## Assignment
Among the records below, which lines contain the string "tweet"? Report them.

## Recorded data
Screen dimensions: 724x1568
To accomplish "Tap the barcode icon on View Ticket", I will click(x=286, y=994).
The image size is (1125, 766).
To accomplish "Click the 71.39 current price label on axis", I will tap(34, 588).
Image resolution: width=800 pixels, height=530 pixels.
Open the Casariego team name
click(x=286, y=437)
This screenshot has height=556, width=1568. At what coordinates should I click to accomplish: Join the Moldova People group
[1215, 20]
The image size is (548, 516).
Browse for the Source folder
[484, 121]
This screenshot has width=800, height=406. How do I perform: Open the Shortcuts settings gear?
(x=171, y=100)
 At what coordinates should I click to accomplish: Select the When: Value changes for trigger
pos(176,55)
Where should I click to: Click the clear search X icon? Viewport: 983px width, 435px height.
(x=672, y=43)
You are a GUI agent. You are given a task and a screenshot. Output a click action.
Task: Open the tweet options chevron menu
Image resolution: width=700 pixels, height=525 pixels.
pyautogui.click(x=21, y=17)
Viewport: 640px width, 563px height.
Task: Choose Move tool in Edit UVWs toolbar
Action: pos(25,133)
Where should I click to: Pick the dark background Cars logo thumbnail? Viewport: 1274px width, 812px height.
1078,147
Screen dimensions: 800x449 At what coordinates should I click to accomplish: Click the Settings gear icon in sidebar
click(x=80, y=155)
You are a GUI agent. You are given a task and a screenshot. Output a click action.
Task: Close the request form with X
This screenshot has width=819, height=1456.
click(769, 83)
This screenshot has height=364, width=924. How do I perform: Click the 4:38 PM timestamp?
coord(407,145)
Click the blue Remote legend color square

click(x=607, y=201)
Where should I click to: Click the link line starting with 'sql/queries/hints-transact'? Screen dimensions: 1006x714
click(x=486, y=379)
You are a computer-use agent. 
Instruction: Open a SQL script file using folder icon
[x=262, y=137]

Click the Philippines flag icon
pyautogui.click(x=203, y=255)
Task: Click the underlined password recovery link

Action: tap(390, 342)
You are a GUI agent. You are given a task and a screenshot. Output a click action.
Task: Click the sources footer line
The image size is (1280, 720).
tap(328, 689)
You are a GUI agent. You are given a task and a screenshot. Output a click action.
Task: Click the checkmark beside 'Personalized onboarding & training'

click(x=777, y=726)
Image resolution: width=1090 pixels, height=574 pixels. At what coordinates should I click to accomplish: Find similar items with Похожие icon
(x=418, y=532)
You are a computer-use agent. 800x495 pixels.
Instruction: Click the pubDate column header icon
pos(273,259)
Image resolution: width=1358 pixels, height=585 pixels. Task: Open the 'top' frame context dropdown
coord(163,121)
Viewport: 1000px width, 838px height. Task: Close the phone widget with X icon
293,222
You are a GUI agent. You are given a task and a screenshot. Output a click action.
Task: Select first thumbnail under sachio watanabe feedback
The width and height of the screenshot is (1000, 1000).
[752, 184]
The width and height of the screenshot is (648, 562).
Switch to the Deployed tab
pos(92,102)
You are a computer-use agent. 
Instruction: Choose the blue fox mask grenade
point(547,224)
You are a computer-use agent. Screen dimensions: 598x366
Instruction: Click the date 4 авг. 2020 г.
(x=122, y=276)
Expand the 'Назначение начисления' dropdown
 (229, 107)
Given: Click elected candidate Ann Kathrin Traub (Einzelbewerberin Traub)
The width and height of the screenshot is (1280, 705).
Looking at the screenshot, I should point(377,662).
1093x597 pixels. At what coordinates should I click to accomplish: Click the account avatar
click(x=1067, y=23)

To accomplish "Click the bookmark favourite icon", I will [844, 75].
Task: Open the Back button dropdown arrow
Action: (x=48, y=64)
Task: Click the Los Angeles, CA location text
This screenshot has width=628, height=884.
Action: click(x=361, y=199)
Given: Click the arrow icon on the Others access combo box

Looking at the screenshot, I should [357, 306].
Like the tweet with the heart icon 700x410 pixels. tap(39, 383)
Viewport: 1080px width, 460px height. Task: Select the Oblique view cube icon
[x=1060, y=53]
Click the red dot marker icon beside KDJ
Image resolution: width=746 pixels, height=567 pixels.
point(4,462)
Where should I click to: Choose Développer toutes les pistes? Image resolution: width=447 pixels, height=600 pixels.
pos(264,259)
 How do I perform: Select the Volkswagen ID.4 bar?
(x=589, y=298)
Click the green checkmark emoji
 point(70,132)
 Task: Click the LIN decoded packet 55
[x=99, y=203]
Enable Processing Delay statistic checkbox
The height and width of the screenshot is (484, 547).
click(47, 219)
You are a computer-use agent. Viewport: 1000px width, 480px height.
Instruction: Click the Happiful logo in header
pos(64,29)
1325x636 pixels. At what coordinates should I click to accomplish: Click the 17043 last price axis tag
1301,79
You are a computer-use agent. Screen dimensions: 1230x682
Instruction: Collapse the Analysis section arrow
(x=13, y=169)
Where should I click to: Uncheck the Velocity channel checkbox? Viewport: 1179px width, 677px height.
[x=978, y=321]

## Answer area
Task: Open the tweet options chevron menu
Like the tweet with the heart icon 700x410 pixels. tap(39, 383)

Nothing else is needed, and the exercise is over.